start Page extract

The pre-condition mechanism has two really powerful features. First, it lets you take a common condition that applies to all sorts of different actions, such as "object must be held," and write the code to test that condition just once, by creating a PreCondition object. Every time you need to apply that condition, you merely list the PreCondition object in the pre-condition list for the object action where you want to apply it; there's no additional code to write for the object, since the check is entirely contained in the PreCondition object. For example, if you're creating a SANDWICH object, and you want to require that the player be holding the object before eating it, you'd simply list the objHeld precondition for EAT SANDWICH: 

   // on the sandwich object
   dobjFor(Eat) { preCond = [objHeld] }

Second, a pre-condition can do more than just test that a requirement is met: a pre-condition can actually try to bring the requirement into effect automatically, using an "implied command." An implied command is simply a command that is obviously implied by the requirement; for example, "object is held" pretty obviously implies TAKE OBJECT to bring the requirement into effect. This lets your game overcome the common adventure-game annoyance of parser errors telling you what you have to do rather than just doing it; it's annoying to be told "You have to take the sandwich first," because if the parser knows this, why doesn't it just do it already?

(Note that the automatic implied command of a pre-condition is sometimes not desirable, because it would give away a puzzle, or because it would do something that the player would in all likelihood avoid because of danger. In these cases, you can avoid the implied command in one of two ways. The easiest way is not to use the pre-condition in the first place, but check for the condition explicitly somewhere else, such as in the check() routine. The other way, which is often better but a little trickier, is to use a "dangerous" or "nonObvious" verify result for the implied action.)

You attach pre-conditions to a particular object for a particular action, by using the preCond property in a dobjFor() or iobjFor() group. The preCond property simply returns a list of PreCondition objects. For example, we might add this to a screwdriver object: 

   iobjFor(UnscrewWith) { preCond = [touchObj] }

In many cases, you'll want to simply add a pre-condition or two to the default set of conditions inherited from a base class. To do this, simply use inherited() to pick up the base class conditions, and add in your additional conditions: 

   dobjFor(Read) { preCond = (inherited() + touchObj) }

In some cases, you'll need to remove a pre-condition applied in a base class. For example, the base Thing class in the library applies an objHeld pre-condition to EAT, but some objects don't need to be held to be eaten. For these kinds of objects, you can remove the objHeld condition by inheriting the default and then subtracting out the condition you don't want: 

   dobjFor(Eat) { preCond = (inherited() - objHeld) }

Here's a list of the pre-conditions defined in the adv3Lite library.

end Page extract
start Listed records

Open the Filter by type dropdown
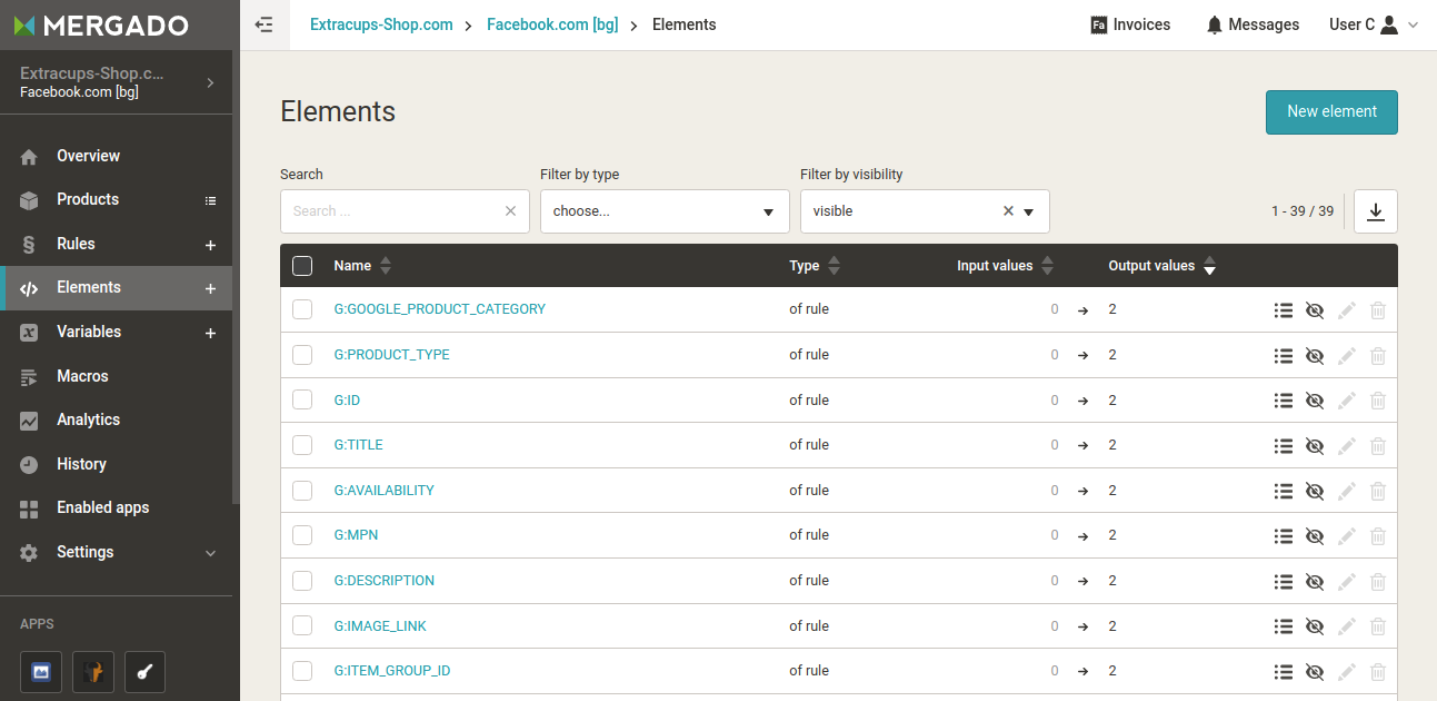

end Listed records
start Listed records

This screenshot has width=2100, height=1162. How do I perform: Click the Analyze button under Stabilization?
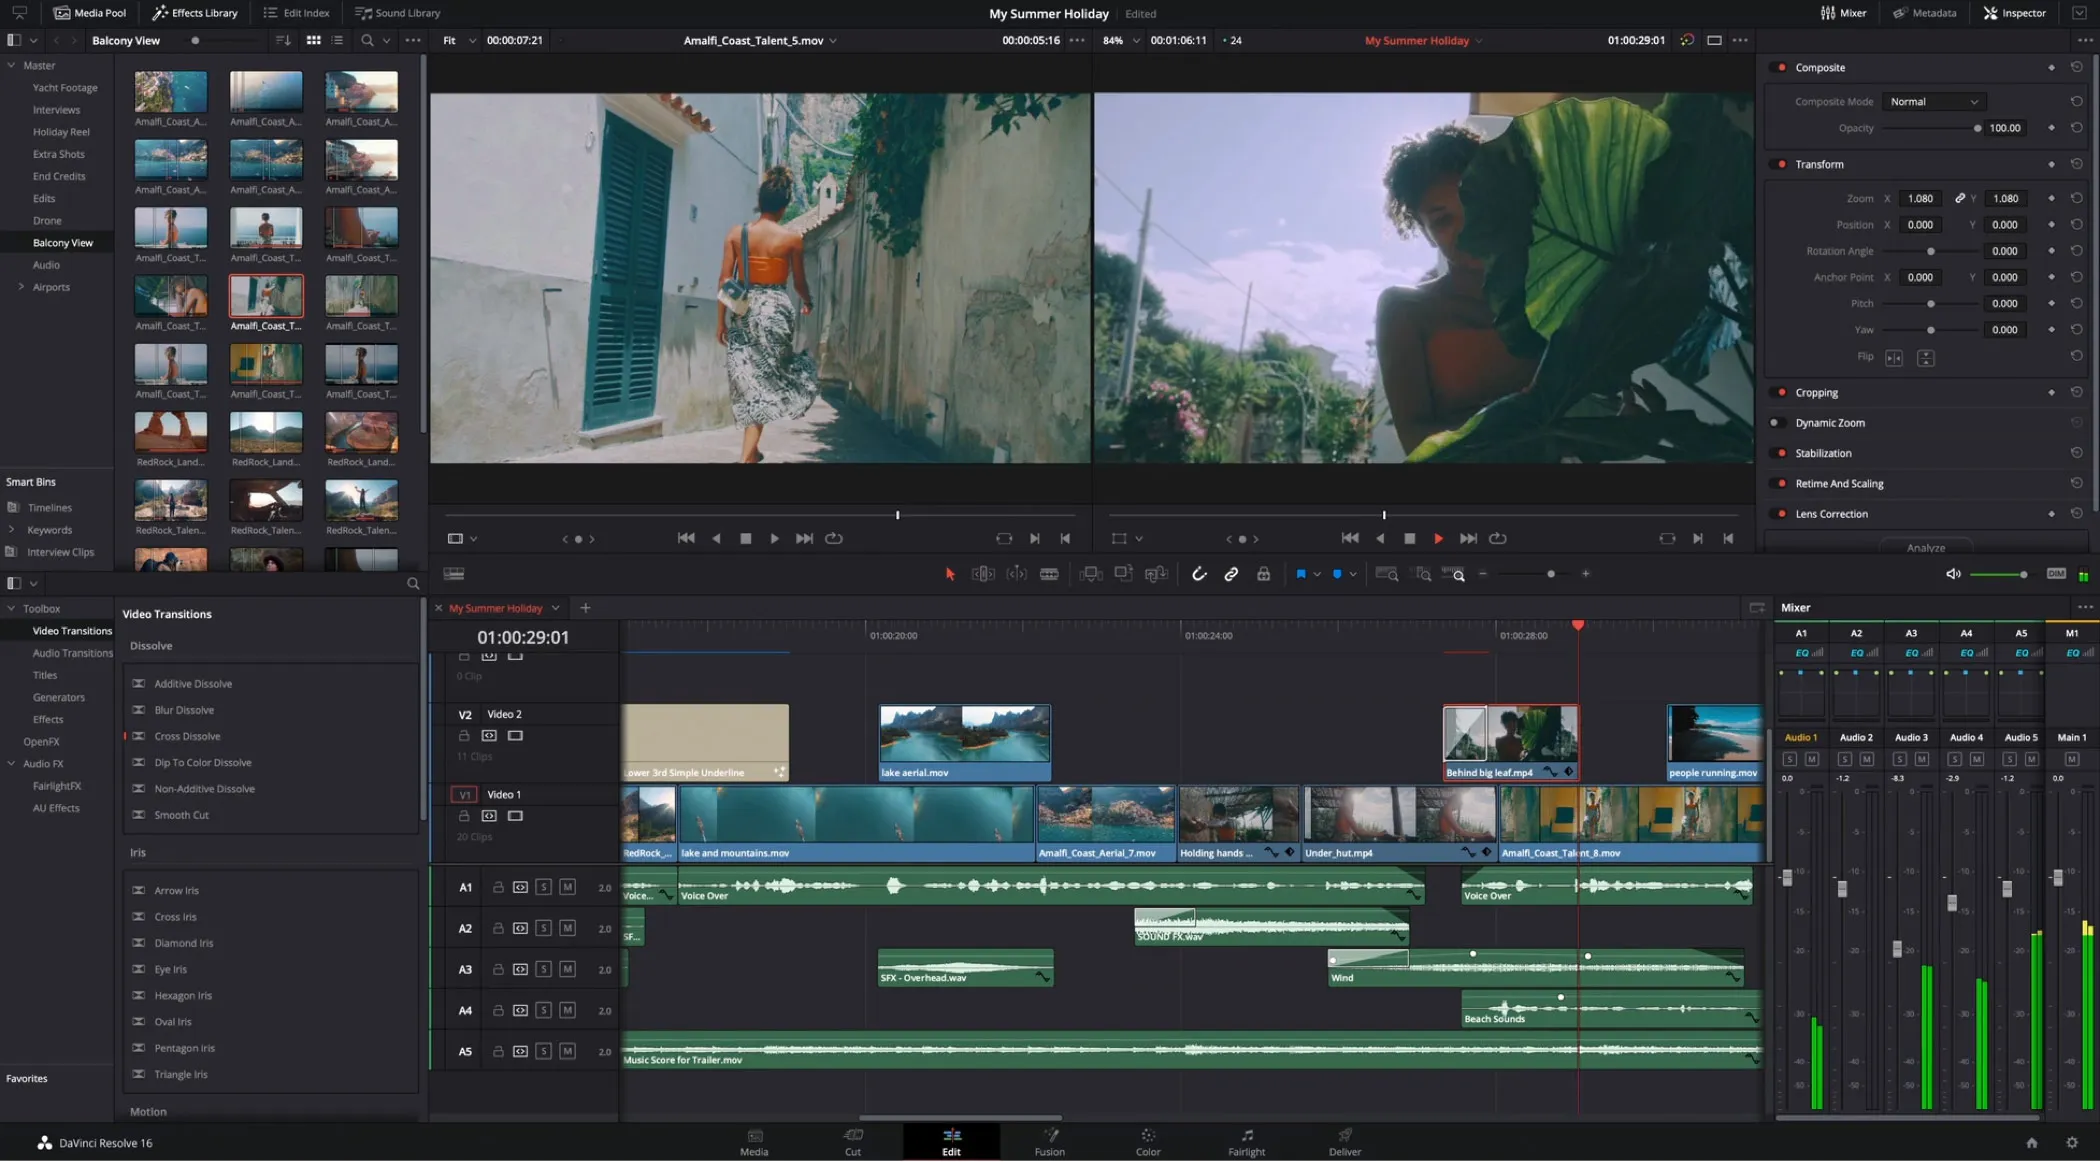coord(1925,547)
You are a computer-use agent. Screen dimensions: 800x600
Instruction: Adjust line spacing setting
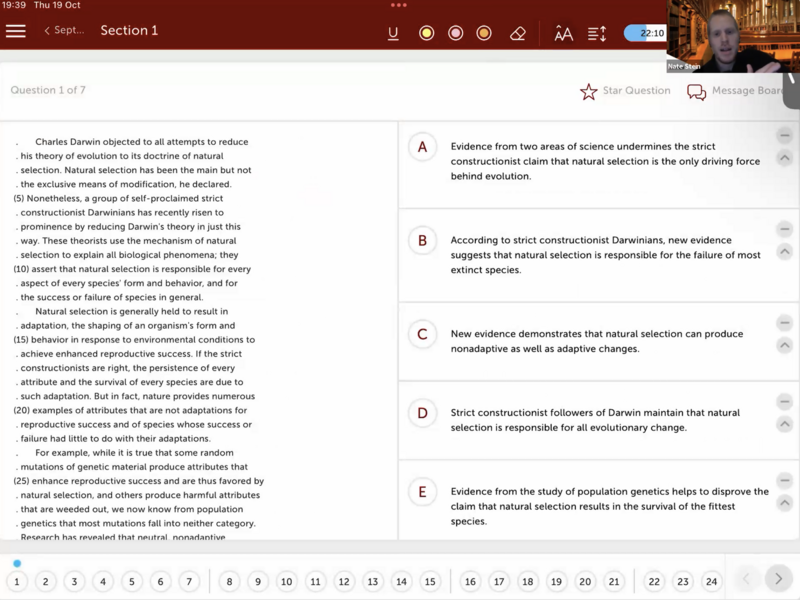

end Listed records

▶ [Direction]:
Reproduce the passage on pre-conditions, starting with "Second, a pre-condition" and going on through "do it already?", but swap "annoyance" for "nuisance".

▶ [Solved exercise]:
Second, a pre-condition can do more than just test that a requirement is met: a pre-condition can actually try to bring the requirement into effect automatically, using an "implied command." An implied command is simply a command that is obviously implied by the requirement; for example, "object is held" pretty obviously implies TAKE OBJECT to bring the requirement into effect. This lets your game overcome the common adventure-game nuisance of parser errors telling you what you have to do rather than just doing it; it's annoying to be told "You have to take the sandwich first," because if the parser knows this, why doesn't it just do it already?